Отдельный интересный сюжет, связанный с митохондриями, касается вариабельности генетического кода. Когда генетический код только расшифровали, считалось, что он абсолютно единый и всеобщий для всех живых существ Земли — от вируса до слона. Это почти так и есть, но не совсем. Митохондриальные геномы как раз одно из тех мест, где в генетическом коде встречаются отклонения, причем достаточно многочисленные и разные у разных эукариот. Например, генетический код митохондрий человека отличается от “базового” генетического кода, действующего у того же человека в ядерном геноме, значениями четырех кодонов. Кодон УГА, в “базовом” коде являющийся стоп-кодоном, в митохондриях соответствует триптофану, а кодон АУА, в “базовом” коде соответствующий изолейцину, здесь кодирует метионин — и так далее. Для клетки в целом это некритично: поскольку митохондрия имеет собственный аппарат синтеза белка, то на работу ядерных генов изменения в ее генетическом коде никак не влияют. Просто получается, что в одной и той же клетке одновременно функционируют два разных генетических кода — ядерный и митохондриальный.
Скорее всего, изменения в генетическом коде митохондрий стали накапливаться уже после того, как митохондрии окончательно стали внутриклеточными симбионтами. Со временем большая часть митохондриальных генов перешла в ядро, а оставшийся митохондриальный геном стал таким маленьким, что сбой его работы (который неизбежен при любом изменении генетического кода) перестал быть непременно смертоносным. Надо учитывать, что митохондриальные гены, мигрировавшие в ядро и вошедшие в состав ядерного генома, экспрессируются там, где они теперь находятся, то есть в ядре. А их белковые продукты (даже если эти белки нужны только для митохондрий) синтезируются на обычных эукариотных рибосомах, находящихся в цитоплазме, и внутрь митохондрий попадают уже оттуда, с помощью специальных переносчиков.
После того как в митохондриальном генетическом коде накопилось некоторое количество изменений, митохондриальные белки стало уже невозможно правильно синтезировать на эукариотных рибосомах. Вот тогда-то миграция митохондриальных генов в ядро и прекратилась. Если бы не это, митохондрии, вероятно, в конце концов совсем потеряли бы свой генетический аппарат, и тогда разгадать их симбиотическое происхождение было бы гораздо труднее.

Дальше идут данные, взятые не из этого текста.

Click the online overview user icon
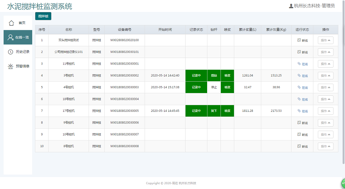 [x=11, y=37]
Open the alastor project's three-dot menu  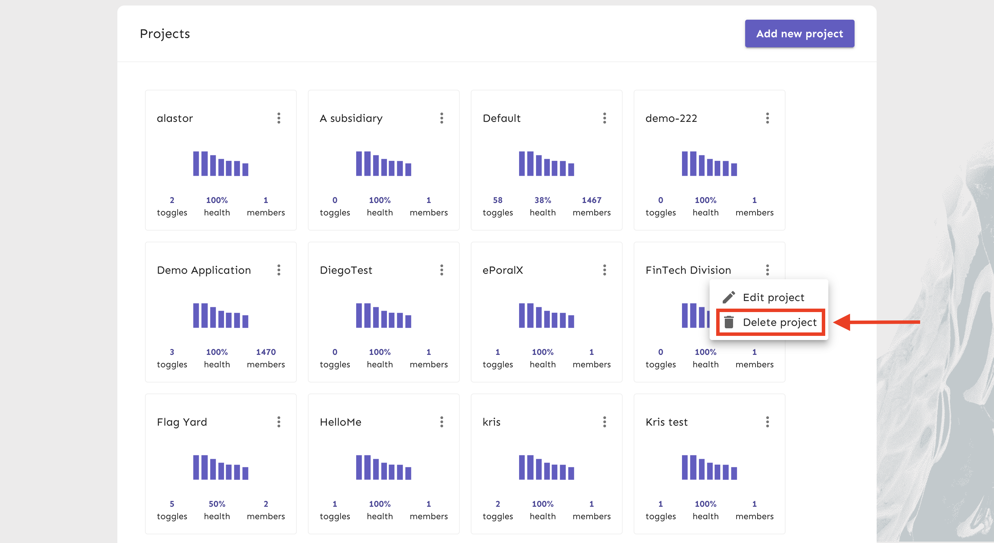[279, 118]
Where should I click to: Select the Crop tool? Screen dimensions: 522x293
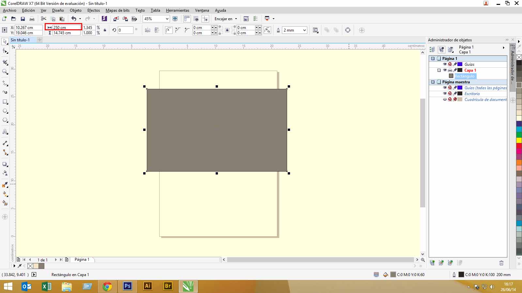pyautogui.click(x=5, y=62)
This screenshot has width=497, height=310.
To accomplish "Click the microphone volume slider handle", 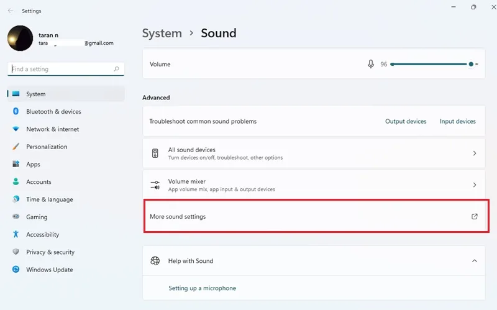I will coord(471,64).
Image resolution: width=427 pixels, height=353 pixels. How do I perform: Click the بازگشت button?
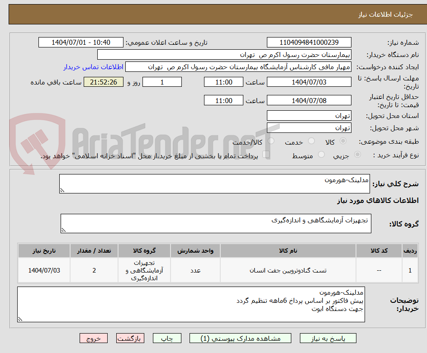[130, 338]
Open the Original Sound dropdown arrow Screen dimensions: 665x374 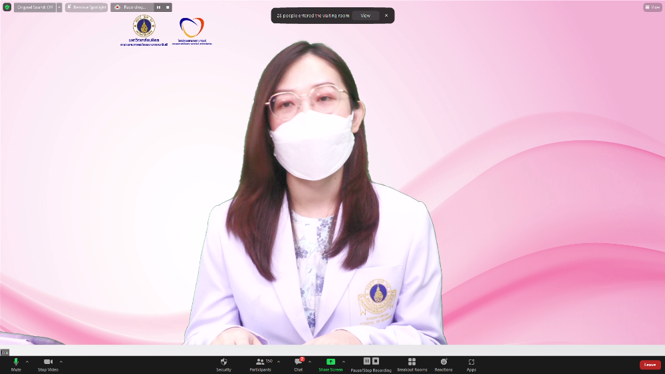pyautogui.click(x=59, y=7)
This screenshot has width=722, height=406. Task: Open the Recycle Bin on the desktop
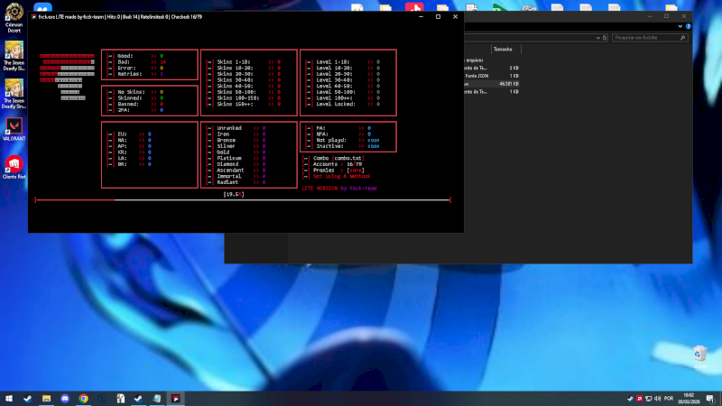click(700, 354)
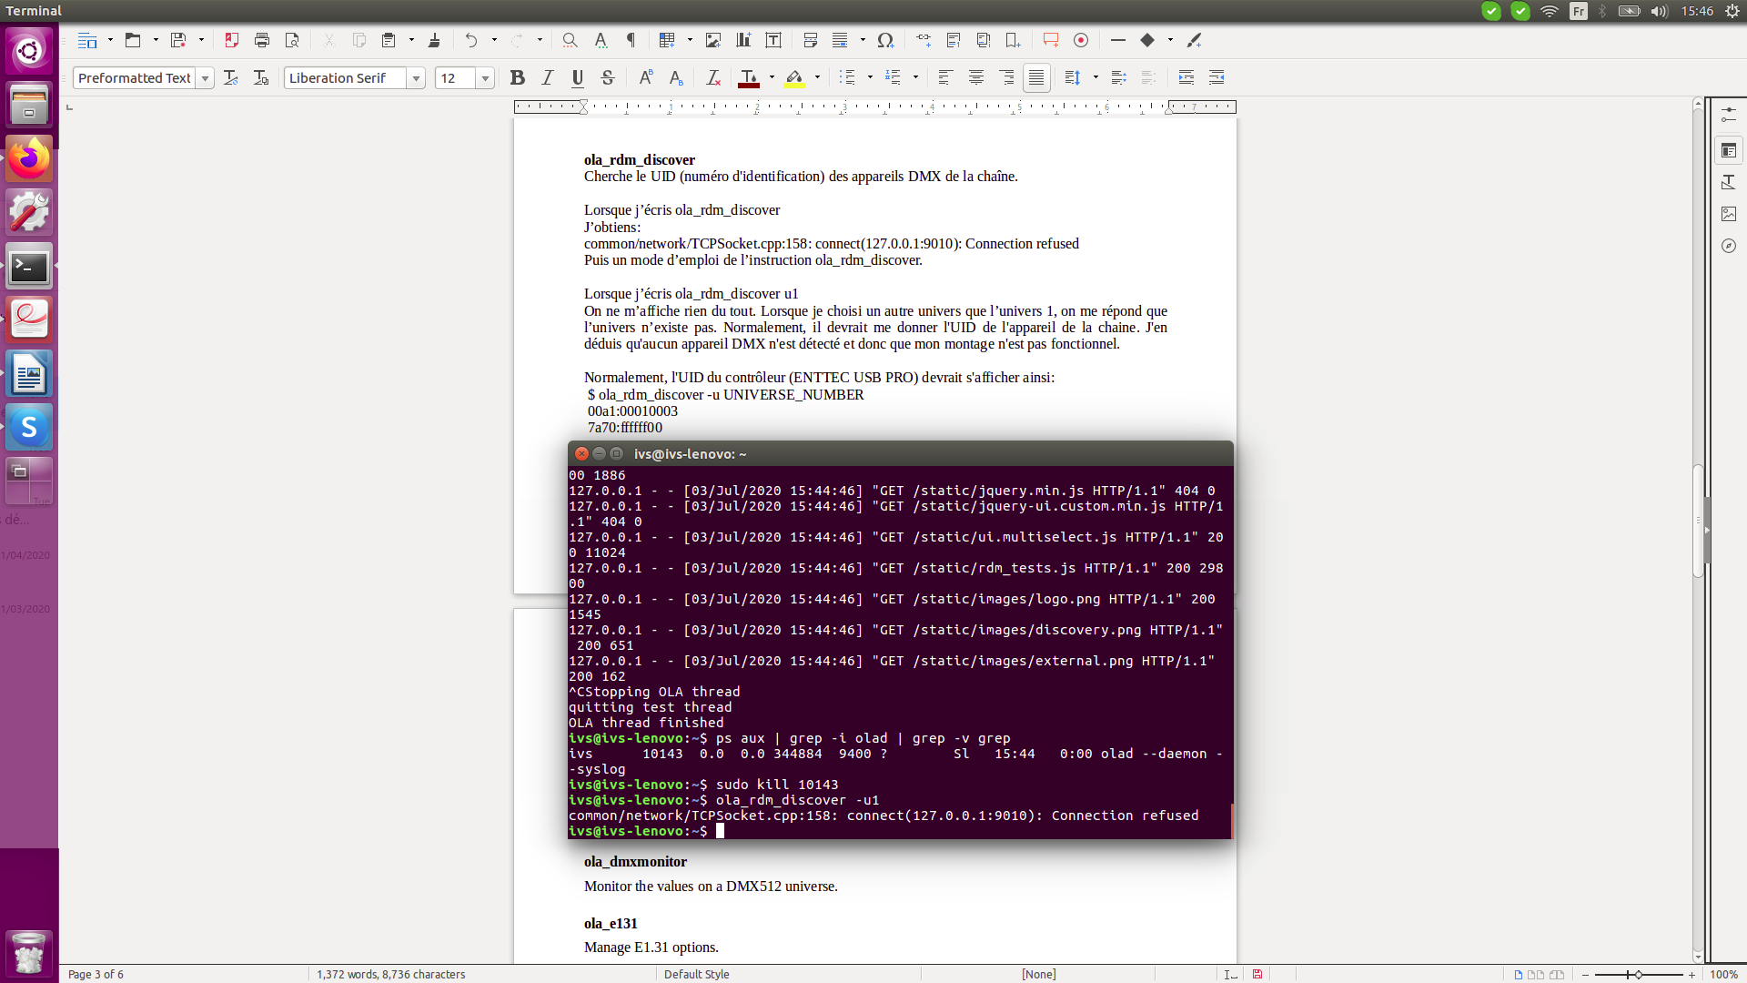This screenshot has width=1747, height=983.
Task: Click Page 3 of 6 indicator
Action: click(x=97, y=974)

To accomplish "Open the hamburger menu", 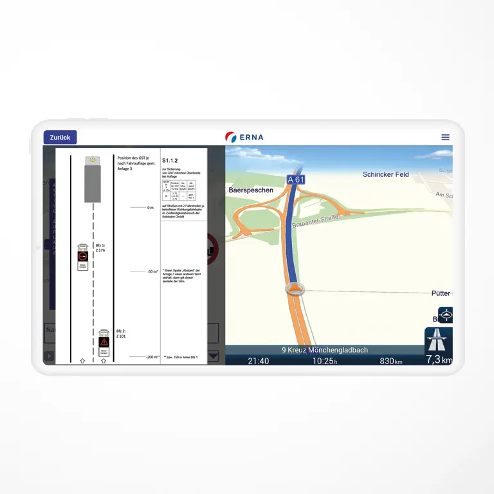I will coord(445,137).
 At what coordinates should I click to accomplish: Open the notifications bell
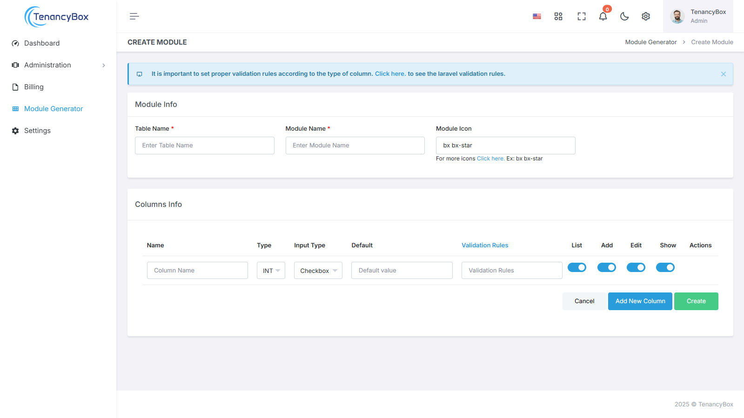coord(603,16)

И наконец, еще один важнейший факт состоит в том, что — как мы сейчас знаем — эукариоты эволюционно близки не к бактериям, а к археям. Это выяснилось еще тогда, когда археи как отдельная эволюционная ветвь были только открыты (см. главу 5). Скорее всего, эукариоты прямо от них и произошли. А вот предки митохондрий и хлоропластов, наоборот, не археи, а бактерии. Тут произошло довольно редкое событие, а именно слияние совершенно разных эволюционных ветвей.
“Первичный фагоцит”
Факты, которые мы теперь знаем, легко встраиваются в следующий довольно простой эволюционный сценарий (см. рис. 10.6). Когда-то в далекой древности (вероятно, два с лишним миллиарда лет назад) некая бесцветная архея приобрела сложный цитоскелет, включающий актино-миозиновый комплекс. Клеточную стенку она, наоборот, потеряла. Получился “первичный фагоцит” — подвижная клетка, способная активно ползать, выпуская ложноножки, и фагоцитировать (то есть заглатывать целиком) любые более мелкие объекты, в том числе и клетки бактерий. Это оказалось очень выгодным способом питания. Но такое питание непременно предполагает, что хищник должен быть крупнее жертвы. И действительно, современные эукариотные одноклеточные хищники — амебы и жгутиконосцы — по линейным размерам примерно в десять раз превосходят бактерии, которыми они питаются.